JOHANNESBURG, South Africa — Strains of jazz echoed through suburban streets Saturday as Sophiatown’s former residents returned with a boisterous parade to reclaim the legendary black cultural hub wiped off the map under apartheid.

The destruction of one of Johannesburg’s oldest black settlements more than 50 years ago came to represent the callousness and brutality of white racist rule. The new white suburb that emerged from the rubble of Sophiatown was named ‘Triomf,’ Afrikaans for triumph.

There was dancing, cheering, ululating and the odd tear Saturday as scattered residents returned to see Johannesburg Mayor Amos Masondo unveil a sign officially restoring the neighborhood’s original name in bold black letters.

“‘Triomf’ meant the victory of white supremacy,’” Masondo told more than 500 people gathered under a white marquee in the heart of Sophiatown. “Let me hasten to add, however, that Sophiatown was never erased from the hearts and minds of its people.”
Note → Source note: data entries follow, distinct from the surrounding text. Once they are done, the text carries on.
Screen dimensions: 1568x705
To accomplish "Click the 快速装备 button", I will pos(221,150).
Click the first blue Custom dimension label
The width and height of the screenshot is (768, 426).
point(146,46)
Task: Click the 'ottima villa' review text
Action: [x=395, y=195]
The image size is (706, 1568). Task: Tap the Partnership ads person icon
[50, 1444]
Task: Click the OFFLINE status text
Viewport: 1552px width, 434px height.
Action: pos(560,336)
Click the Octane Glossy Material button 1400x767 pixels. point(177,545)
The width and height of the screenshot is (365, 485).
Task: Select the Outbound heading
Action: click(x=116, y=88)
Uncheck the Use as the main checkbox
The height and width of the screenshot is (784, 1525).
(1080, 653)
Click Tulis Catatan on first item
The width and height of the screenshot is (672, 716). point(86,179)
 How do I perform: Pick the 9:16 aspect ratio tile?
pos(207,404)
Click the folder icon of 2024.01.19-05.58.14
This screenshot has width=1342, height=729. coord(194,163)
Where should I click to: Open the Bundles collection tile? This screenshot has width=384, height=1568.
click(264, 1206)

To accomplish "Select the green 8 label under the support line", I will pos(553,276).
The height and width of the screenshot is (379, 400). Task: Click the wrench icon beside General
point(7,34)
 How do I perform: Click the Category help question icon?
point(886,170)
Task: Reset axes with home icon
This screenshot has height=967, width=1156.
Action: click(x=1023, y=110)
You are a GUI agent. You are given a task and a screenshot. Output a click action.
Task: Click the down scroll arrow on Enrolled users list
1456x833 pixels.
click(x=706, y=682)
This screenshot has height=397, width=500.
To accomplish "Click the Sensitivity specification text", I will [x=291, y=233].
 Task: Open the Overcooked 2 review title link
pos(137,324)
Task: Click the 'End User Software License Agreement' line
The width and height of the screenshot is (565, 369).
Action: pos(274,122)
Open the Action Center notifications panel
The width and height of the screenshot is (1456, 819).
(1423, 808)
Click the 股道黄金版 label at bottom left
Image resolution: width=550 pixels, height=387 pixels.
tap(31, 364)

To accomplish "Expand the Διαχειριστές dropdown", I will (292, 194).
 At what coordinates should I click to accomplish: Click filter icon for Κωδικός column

Despite its overcrowded squalor, the close-knit community was a place where black, white, Indian and Chinese mingled freely on Johannesburg’s western edge, It produced some of the country’s most famous writers, musicians, politicians and gangsters.

International jazz stars like Hugh Masekela and Miriam Makeba cut their teeth at its Odeon Cinema and in the many illegal taverns. A magazine called Drum was a vehicle for emerging black writers like Can Themba, Lewis Nkosi and Es’kia Mphahlele.

Elizabeth Kallesen, a former resident, could not contain her excitement as jazz legends from Sophiatown’s heyday in the 1940s and 1950s took to the stage. While others swayed and clapped their hands in time, she leapt to the floor and started swinging her hips like the young tap dancer she once was.

“I feel I can dance the whole day because they are singing the songs from Sophiatown,” the 64-year-old said with a grin.

Old men in sharp suits and women in flowing skirts and berets hugged each other and reminisced about old times, when Sophiatown was the pulse of black urban culture.

Led by a police band and twirling dancers, they paraded through the old neighborhood, pausing at a few buildings that escaped the bulldozers to lay wreaths and unveil a memorial plaque.

A few current residents also emerged from their homes and were drawn into the festivities.

Among them were 37-year-old Stander Kotze, a struggling white mechanic, and his two young children. Kotze, who grew up in the neo-Nazi Afrikaner Resistance Movement, hesitated to come but was delighted by what he saw.

“You get spoon-fed to hate other people just because they are different,” he said. “But this is change. It’s beautiful and it can only get better.”

Sophiatown was one of the first settlements broken up under the hated Group Areas Act, which separated the races into exclusive areas, reserving the best for whites.

The now-governing African National Congress and its Communist Party ally helped mobilize a desperate campaign to fight the forced removals that was brought to the world’s attention by the late Anglican archbishop Trevor Huddleston. But one rainy morning in February 1955, 2,000 police moved in with guns and clubs.

“My heart was so sore when I saw the police, they made me cry,” Kallesen recalled. “They said: ‘Get out. Get out! Take your things and go.’”

Residents were forced to load their possessions onto trucks and dumped in a new township called Meadowlands, later incorporated into South Africa’s most famous township, Soweto. There bleak rows of roughly constructed two-room houses awaited them.

Over the next eight years, the bustling neighborhood that was home to more than 60,000 people was flattened.

More than a decade after apartheid’s end, Sophiatown still occupies a cherished place in South African memory. It has been the subject of books, films and an acclaimed musical.

The city of Johannesburg decided to return the suburb to its original name in 1997, but local authorities were unable to meet the costs at the time and it took nine years to complete the process.

“Many of our friends were scattered to different places,” said Justice Makgatlha, 75, a former altar boy at Sophiatown’s Church of Christ the King. “It is a beautiful way to remember what it used to be, people all together.”